Stadtverwaltung Illnau-Effretikon.
Stadtverwaltung Illnau-Effretikon. - Nau.ch / Simone Imhof

Mit einer aussergewöhnlich hohen Beteiligung von 71.5 Prozent äusserten sich die Illnau-Effretiker Stimmberechtigten am Abstimmungssonntag (28. November 2021) zu Vorlagen auf sämtlichen Staatsebenen.

Auf kommunaler Stufe stand die Referendumsvorlage zur Genehmigung eines Projektierungskredites zur Erstellung einer Passerelle im Gebiet Girhalden, Effretikon, im Fokus.
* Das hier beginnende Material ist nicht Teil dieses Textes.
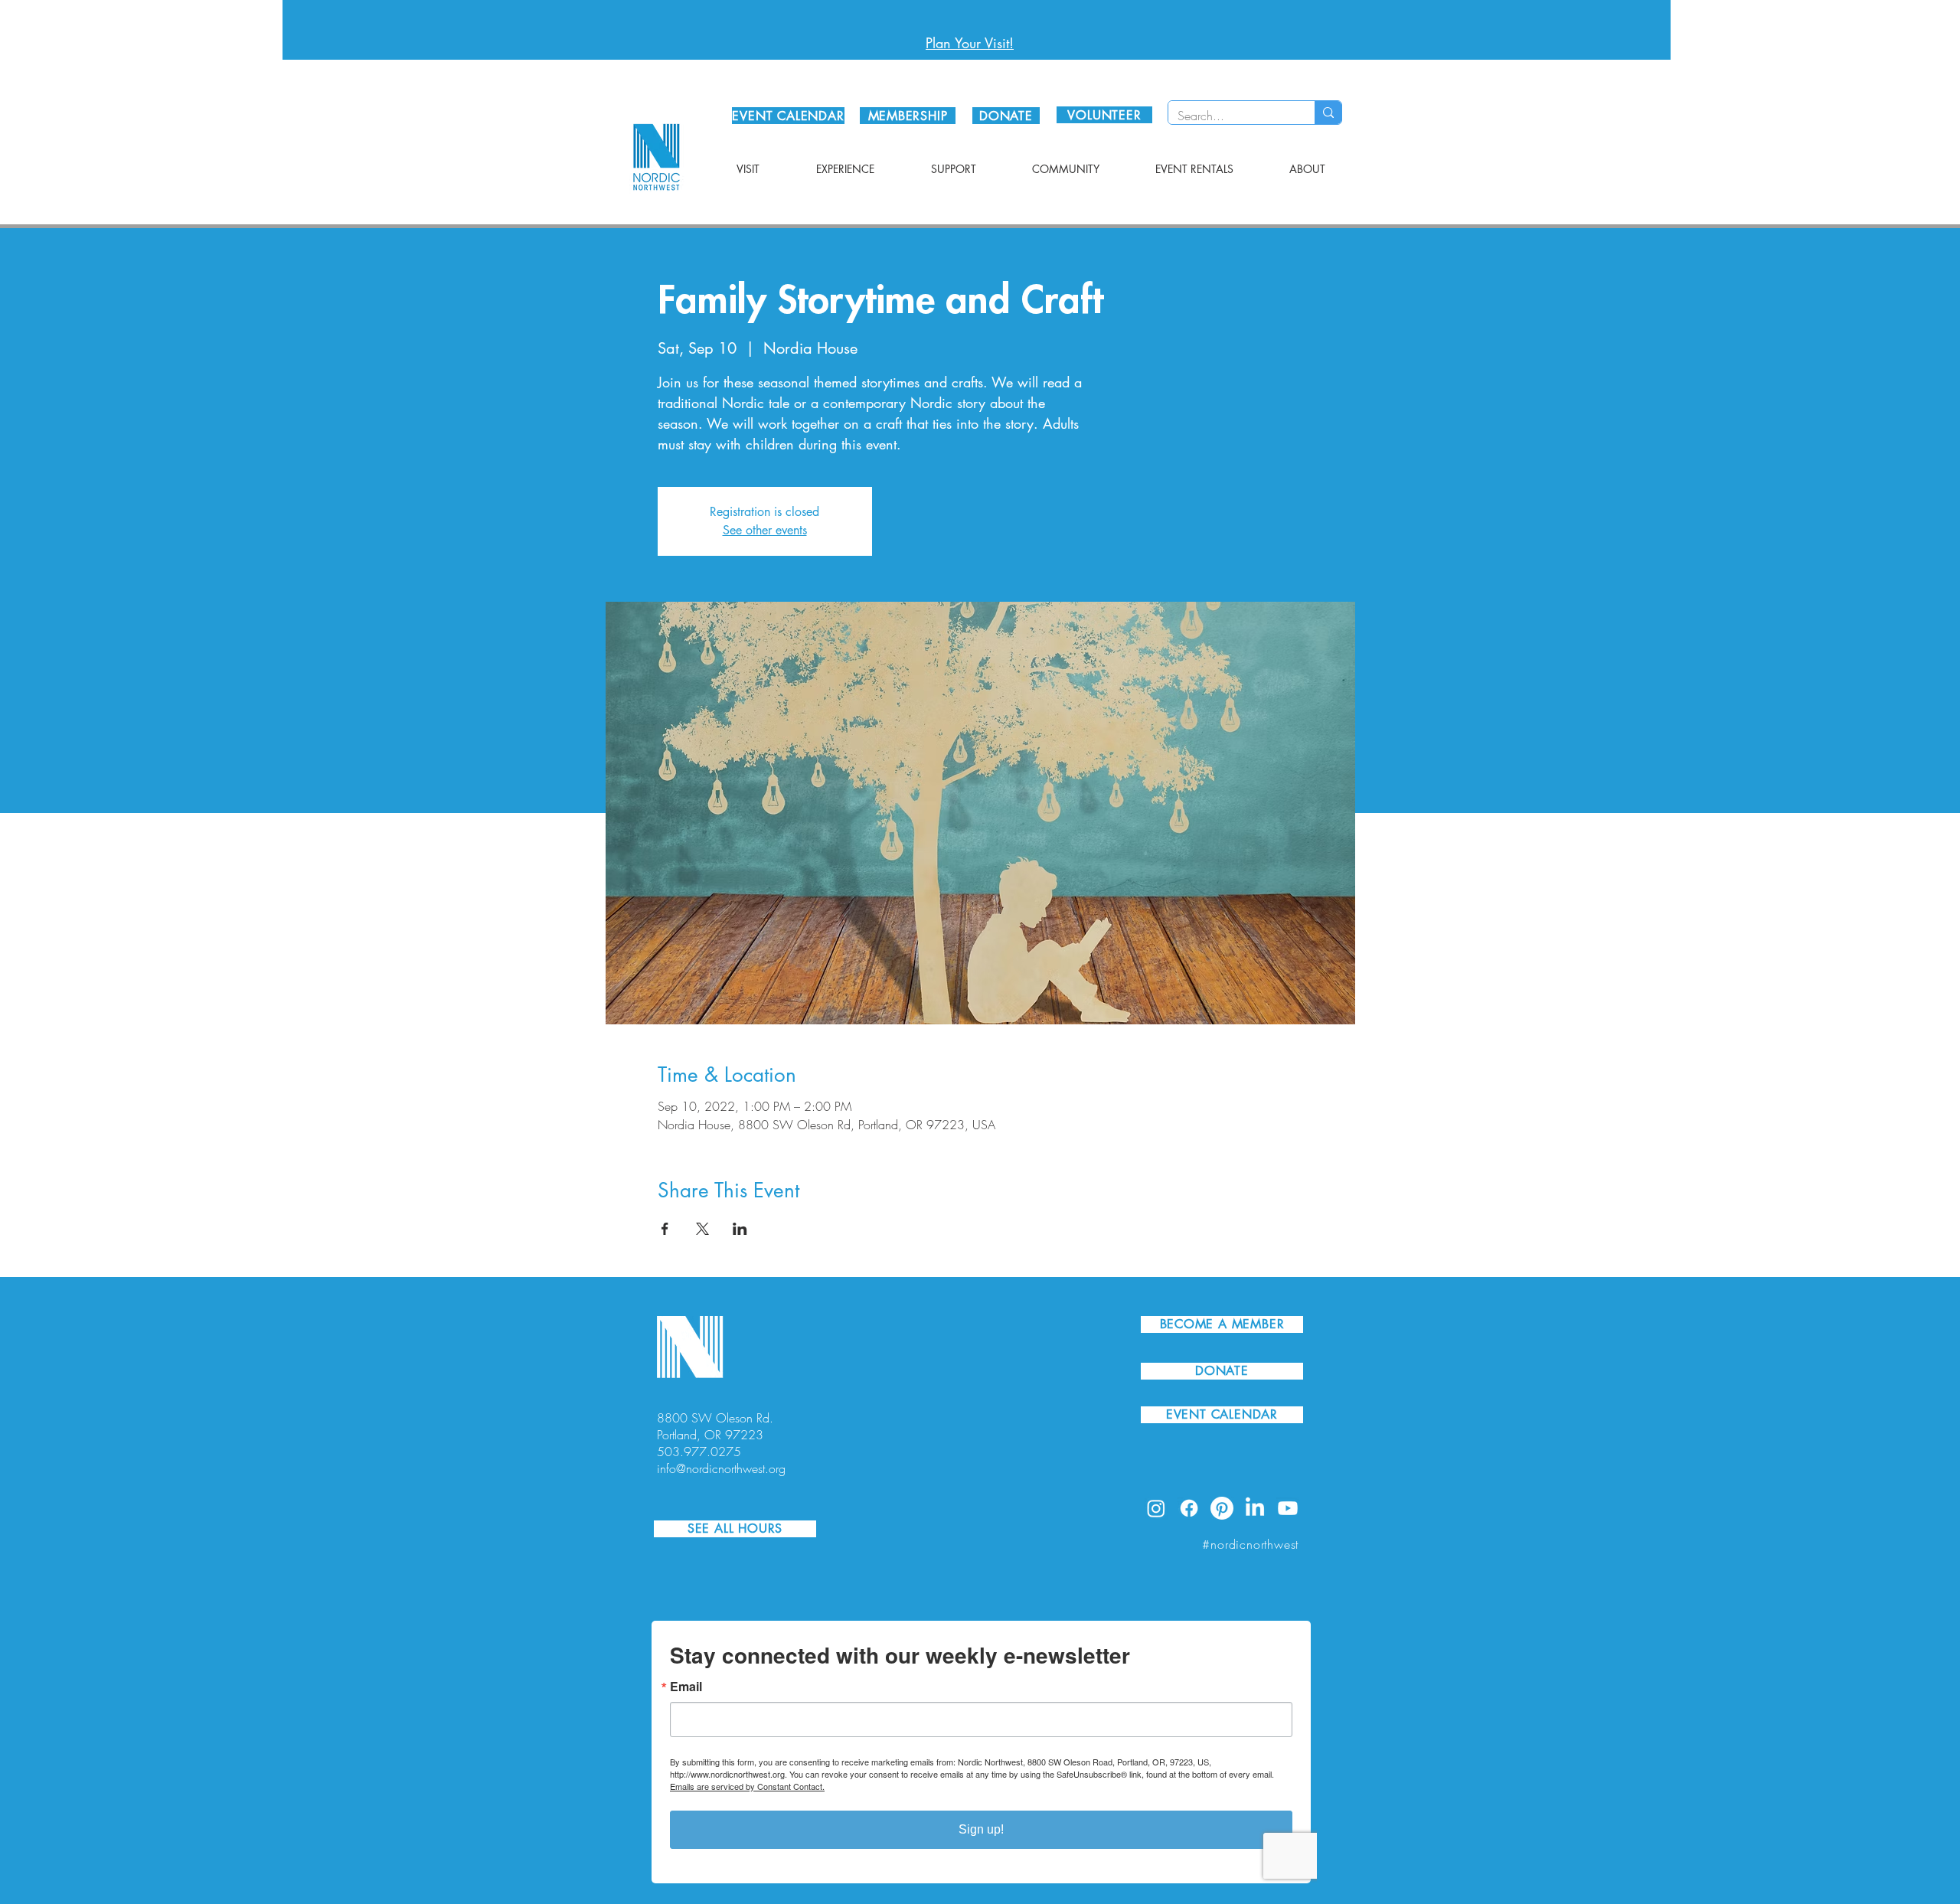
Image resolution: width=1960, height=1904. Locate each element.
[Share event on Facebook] (665, 1229)
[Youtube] (1287, 1508)
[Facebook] (1189, 1508)
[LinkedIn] (1254, 1508)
Eine Mehrheit der Stimmberechtigten äusserte sich entgegen der Empfehlung des Stadtrates und des Grossen Gemeinderates gegen die Vorlage. Sie lehnten sie mit einem Nein-Stimmen-Anteil von 52.7 Prozent ab.

Zusammenschluss der beiden evangelisch-reformierte Kirchgemeinden

Nach dem Zusammenschluss der politischen Gemeinden per 1. Januar 2016, wobei Kyburg in Illnau-Effretikon «eingemeindet» wurde, bestanden auf dem neuen Stadtgebiet weiterhin zwei separate evangelisch-reformierte Kirchgemeinden.

Die Stimmberechtigten beider Kirchgemeinden haben sich anlässlich der Abstimmung positiv zu einem Zusammenschluss geäussert. Er soll nun im Juli 2022 vollzogen werden.